Es ist sinnlos, unsere Gesellschaft für ihre unangemessenen emotionalen Reaktionen anzuklagen, den Ukrainern den Mangel an Gefühlen in dem einen Fall vorzuwerfen und das Überquellen von Leidenschaften in dem anderen Fall. Und wenn Sie sich für den Besitzer eines kühlen Kopfes halten, bereit, die Gesellschaft tendenziell zu beeinflussen, dann wäre es besser, sich nicht auf die eigenen Gefühle zu konzentrieren, sondern auf deren Auswirkungen.

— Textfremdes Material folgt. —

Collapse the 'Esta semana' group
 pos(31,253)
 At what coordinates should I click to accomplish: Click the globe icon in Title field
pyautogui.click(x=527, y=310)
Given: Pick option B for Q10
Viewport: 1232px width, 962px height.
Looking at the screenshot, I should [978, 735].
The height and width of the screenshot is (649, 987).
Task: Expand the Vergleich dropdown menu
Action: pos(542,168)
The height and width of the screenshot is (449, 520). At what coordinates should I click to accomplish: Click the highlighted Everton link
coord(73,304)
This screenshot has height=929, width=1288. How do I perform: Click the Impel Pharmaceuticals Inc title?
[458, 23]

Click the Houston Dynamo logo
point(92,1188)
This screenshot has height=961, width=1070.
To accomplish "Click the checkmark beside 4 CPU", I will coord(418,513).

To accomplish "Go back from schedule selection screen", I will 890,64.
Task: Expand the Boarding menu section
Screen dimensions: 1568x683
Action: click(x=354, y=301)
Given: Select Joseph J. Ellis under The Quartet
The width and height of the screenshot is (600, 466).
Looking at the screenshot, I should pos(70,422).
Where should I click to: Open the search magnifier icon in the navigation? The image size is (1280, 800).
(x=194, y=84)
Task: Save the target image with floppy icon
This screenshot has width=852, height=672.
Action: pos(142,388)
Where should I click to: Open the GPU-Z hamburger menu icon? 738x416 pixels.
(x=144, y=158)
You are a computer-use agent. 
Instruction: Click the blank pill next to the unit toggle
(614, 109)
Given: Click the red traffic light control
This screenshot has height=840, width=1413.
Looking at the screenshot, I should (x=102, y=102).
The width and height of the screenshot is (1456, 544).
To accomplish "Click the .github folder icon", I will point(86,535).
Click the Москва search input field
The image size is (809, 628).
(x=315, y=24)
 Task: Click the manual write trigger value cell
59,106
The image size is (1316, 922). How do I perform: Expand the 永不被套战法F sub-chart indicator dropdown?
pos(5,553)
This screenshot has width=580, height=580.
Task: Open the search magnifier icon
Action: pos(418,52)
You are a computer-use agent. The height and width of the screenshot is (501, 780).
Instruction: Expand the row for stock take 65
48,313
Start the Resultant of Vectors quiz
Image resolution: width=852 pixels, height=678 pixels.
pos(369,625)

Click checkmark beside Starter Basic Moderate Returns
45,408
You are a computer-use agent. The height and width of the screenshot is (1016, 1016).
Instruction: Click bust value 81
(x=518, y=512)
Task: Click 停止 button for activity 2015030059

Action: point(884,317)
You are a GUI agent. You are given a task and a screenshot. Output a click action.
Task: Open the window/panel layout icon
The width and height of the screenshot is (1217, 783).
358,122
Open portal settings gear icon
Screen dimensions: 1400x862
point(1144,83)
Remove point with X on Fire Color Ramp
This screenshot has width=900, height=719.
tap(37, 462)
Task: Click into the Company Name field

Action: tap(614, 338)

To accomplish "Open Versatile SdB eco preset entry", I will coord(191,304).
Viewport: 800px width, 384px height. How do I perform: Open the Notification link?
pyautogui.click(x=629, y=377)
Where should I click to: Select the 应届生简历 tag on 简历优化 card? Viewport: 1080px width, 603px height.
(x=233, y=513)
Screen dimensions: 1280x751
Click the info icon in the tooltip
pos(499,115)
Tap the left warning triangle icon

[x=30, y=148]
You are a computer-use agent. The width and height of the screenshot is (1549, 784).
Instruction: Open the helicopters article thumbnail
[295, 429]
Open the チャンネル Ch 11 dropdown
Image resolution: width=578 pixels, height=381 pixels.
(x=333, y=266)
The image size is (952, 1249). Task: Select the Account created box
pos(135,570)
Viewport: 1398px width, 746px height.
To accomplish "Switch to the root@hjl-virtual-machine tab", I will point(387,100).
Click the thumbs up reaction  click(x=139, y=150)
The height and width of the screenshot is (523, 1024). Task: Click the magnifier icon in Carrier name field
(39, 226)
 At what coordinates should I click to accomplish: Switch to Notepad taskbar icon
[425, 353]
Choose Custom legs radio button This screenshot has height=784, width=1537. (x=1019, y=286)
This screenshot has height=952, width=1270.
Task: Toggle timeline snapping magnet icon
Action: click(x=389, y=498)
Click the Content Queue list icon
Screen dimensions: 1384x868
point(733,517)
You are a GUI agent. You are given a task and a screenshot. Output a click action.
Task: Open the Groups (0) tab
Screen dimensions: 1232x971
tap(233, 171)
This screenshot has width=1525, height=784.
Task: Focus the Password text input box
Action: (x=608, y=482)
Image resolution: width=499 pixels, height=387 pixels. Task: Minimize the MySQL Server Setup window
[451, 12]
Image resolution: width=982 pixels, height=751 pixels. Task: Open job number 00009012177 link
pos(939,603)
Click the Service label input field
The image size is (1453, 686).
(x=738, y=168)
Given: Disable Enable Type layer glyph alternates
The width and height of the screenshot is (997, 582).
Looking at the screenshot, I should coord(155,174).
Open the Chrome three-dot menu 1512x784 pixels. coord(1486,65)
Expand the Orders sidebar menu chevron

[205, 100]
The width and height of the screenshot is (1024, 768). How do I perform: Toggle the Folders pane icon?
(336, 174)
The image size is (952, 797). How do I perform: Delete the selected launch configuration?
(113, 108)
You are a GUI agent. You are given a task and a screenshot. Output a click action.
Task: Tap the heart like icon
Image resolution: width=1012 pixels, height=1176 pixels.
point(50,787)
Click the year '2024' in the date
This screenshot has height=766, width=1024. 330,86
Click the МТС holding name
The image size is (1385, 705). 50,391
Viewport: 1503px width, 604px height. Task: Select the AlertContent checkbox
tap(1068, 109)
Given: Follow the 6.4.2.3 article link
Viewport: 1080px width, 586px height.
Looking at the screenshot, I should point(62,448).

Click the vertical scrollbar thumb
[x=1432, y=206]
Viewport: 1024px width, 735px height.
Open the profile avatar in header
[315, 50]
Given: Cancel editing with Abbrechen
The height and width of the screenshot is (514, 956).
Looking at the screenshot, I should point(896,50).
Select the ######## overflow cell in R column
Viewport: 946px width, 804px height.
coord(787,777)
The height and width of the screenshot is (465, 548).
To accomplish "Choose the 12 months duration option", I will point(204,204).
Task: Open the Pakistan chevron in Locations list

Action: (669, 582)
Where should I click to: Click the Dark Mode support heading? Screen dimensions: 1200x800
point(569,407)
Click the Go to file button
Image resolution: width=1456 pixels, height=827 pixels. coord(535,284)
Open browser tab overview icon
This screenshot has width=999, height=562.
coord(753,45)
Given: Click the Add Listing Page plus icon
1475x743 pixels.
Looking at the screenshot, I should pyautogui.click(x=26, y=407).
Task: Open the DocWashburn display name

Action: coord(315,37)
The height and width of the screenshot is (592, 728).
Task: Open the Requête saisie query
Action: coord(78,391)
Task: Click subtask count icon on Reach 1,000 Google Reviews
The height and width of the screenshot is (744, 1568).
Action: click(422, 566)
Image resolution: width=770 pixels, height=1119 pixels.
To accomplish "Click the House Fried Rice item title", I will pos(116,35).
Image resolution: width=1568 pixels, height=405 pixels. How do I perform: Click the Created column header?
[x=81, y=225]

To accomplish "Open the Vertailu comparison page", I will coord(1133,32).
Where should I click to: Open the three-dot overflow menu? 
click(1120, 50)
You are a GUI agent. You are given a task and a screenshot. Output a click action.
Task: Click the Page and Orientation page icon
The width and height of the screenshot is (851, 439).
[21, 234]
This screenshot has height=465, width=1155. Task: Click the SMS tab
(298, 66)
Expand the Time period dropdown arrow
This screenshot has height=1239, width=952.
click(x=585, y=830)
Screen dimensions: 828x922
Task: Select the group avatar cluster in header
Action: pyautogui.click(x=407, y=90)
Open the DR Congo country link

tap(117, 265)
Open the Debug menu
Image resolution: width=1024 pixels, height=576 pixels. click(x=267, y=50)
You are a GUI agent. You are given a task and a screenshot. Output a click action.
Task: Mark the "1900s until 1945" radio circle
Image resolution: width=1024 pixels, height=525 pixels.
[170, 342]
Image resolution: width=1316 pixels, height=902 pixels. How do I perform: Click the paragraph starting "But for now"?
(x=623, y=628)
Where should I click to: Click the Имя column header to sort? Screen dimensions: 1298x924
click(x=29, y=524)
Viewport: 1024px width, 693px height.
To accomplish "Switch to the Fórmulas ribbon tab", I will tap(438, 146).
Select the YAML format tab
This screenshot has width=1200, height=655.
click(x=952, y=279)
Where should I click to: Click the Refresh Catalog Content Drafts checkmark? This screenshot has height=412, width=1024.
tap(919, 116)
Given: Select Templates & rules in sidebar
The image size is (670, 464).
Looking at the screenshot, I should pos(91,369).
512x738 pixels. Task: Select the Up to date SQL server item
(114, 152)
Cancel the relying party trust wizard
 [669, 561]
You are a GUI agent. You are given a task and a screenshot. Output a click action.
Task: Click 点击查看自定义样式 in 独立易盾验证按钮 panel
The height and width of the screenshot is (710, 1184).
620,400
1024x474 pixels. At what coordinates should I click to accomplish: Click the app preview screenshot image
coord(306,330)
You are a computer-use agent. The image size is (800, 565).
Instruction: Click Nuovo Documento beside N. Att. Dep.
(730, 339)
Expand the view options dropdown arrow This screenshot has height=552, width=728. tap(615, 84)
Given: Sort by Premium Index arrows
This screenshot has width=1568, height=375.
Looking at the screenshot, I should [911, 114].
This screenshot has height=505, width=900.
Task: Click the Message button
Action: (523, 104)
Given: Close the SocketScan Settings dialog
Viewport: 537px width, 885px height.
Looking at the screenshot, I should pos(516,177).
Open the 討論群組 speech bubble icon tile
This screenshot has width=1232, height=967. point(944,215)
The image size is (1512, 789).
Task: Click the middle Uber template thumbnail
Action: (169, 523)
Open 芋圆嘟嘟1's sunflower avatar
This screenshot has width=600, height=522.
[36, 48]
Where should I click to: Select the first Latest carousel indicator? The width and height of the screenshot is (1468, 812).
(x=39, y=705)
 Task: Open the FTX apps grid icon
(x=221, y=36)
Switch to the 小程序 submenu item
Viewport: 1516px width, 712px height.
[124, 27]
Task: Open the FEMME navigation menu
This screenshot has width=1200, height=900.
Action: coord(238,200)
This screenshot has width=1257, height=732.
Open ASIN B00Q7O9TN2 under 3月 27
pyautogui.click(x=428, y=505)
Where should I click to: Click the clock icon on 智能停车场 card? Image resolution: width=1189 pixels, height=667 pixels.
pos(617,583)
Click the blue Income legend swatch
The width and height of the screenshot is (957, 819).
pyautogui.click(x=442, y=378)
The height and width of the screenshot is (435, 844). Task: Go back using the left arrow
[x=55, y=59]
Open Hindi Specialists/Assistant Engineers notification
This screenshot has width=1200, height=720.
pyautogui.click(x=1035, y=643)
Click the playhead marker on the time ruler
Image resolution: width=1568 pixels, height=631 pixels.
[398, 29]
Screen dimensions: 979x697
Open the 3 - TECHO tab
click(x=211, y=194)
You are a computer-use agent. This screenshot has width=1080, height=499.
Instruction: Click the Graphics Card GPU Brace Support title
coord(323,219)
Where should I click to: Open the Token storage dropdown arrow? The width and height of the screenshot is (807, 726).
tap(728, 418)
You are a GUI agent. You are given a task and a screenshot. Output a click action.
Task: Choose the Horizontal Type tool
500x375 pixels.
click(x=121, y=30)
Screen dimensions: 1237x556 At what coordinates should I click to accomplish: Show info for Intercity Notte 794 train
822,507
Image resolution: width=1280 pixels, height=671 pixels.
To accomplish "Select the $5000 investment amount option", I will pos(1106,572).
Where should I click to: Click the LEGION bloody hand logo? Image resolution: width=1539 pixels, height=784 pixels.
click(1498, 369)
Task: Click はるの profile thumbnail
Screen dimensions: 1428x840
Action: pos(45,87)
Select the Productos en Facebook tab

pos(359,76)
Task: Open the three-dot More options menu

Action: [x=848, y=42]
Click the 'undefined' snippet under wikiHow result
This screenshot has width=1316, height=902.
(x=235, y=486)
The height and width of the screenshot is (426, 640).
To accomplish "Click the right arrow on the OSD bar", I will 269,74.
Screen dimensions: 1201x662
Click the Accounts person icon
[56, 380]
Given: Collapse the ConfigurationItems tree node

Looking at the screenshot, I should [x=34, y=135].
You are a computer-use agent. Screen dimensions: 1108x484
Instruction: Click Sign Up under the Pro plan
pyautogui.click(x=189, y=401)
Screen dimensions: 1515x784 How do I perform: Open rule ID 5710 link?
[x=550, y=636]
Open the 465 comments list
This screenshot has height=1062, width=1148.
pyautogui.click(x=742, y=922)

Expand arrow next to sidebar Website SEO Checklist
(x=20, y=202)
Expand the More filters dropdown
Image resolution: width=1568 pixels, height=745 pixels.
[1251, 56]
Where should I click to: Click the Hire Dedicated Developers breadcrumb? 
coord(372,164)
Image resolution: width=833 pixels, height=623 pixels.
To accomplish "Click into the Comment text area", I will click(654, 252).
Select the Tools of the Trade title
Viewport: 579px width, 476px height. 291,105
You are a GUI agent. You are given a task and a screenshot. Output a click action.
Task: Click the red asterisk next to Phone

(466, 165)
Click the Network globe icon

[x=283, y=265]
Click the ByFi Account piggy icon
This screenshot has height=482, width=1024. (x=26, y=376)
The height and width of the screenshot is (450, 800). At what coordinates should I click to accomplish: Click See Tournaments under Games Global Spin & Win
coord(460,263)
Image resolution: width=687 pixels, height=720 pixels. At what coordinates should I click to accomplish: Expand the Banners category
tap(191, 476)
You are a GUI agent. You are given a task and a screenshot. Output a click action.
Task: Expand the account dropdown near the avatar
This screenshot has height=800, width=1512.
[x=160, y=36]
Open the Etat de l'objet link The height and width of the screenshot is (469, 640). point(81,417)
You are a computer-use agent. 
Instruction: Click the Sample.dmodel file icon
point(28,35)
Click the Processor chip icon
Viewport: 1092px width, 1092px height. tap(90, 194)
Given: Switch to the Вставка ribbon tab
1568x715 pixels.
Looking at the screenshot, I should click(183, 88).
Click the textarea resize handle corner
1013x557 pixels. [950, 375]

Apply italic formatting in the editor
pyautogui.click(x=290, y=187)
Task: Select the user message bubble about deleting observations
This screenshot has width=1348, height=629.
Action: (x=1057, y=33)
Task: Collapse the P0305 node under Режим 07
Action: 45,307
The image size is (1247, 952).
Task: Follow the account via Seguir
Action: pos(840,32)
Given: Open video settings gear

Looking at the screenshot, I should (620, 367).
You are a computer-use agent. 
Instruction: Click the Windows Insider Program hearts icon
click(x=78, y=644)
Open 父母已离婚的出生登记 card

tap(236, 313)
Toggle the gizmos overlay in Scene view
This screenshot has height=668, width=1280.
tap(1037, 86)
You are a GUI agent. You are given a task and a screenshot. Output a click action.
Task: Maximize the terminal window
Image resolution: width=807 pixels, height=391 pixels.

Erstens sollte man sich daran erinnern, dass Gefühle der effektivste Mobilisator der Gesellschaft sind. Viele historische Bewegungen, wichtigste Schritte, schicksalhafte Wendungen haben sich nur vollzogen aufgrund eines spontanen Gefühlsaufwallung. So hätten uns im Winter 2013/14 Logik und Vernunft allein offensichtlich nicht ausgereicht, um den europäischen Sektor zu verteidigen und die Umwandlung der Ukraine in einen Polizeistaat zu verhindern.
Zweitens, entpuppen sich genau diese Emotionen als zerstörerische Waffe in den Händen von Demagogen, Populisten und autoritären Führern. Ein erfolgreicher Angriff auf die persönlichen Freiheiten ist nur in einer Situation möglich, wenn der kollektive Verstand unter dem Ansturm von Gefühlen zurückweicht. Und vor dem Hintergrund der in diesem Moment anschwellenden Emotionen fasst man nicht selten Entschlüsse, für die man Jahre und Jahrzehnte lang zahlt.
Drittens, bei aller Macht gesellschaftlicher Gefühle – handelt es sich doch um ein Produkt mit begrenzter Haltbarkeit. Das, was heute bis in die Tiefen der Seele erschüttert, mag morgen im Verlaufe eines Tages abstumpfen und vergessen werden. Die Mutter, die die Kinder neun Tage ohne Essen einsperrt, der Streifenpolizist, der einen jungen BMW-Fahrer tötet, der Beamte, der sich blasphemische Äußerungen erlaubt (gemeint sind aktuelle Kulturminister Jewgenij Nischtschuk, der den Donbass-Bewohnern 2016 schlechte Gene bescheinigte und Ex-Bildungsminister Dmitrij Tabatschnik, der 2010 den Holodomor als Soziozid, jedoch nicht als Genozid bezeichnen wollte, was der Geschichtsauffassung der Nationalisten widerspricht, A.d.R.), sie alle rufen einen reichen Reigen an Gefühlen hervor, und teilweise sehr blutrünstige. Aber es vergehen einige Monate, ein halbes Jahr, ein Jahr – und niemandem aus der virtuellen Richterschaft kommt es auch nur in den Sinn, sich dafür zu interessieren: Was ist aus dem Personal dieser reißerischen Geschichte geworden?
Diese Vergänglichkeit kann sowohl verhängnisvoll sein als auch erlösend. Sehr oft verglimmt das vielversprechende Auflodern von Gefühlen wieder, ohne als Impuls zur Entwicklung der Gesellschaft zu dienen. Aber manchmal ist schon ein kurz Aufblitzen genug, um den gröbsten Fehler zu begehen. In einigen Fällen ist es wichtig, den Moment nicht zu verpassen, in dem der spontane Gefühlsausbruch sich zu etwas Stabilem und für das Land Wichtigem auswachsen könnte. Und in anderen Fällen genügt es, sich nicht dem ersten Aufbäumen hinzugeben, nur ein bisschen zu warten, bis sich die gesellschaftlichen Gefühle etwas gesetzt haben. Und so etwas Dummes und Irreparables zu vermeiden.
Bleibt nur eine klitzekleine Kleinigkeit – die Fähigkeit, die eine Situation rechtzeitig von der anderen unterscheiden zu können.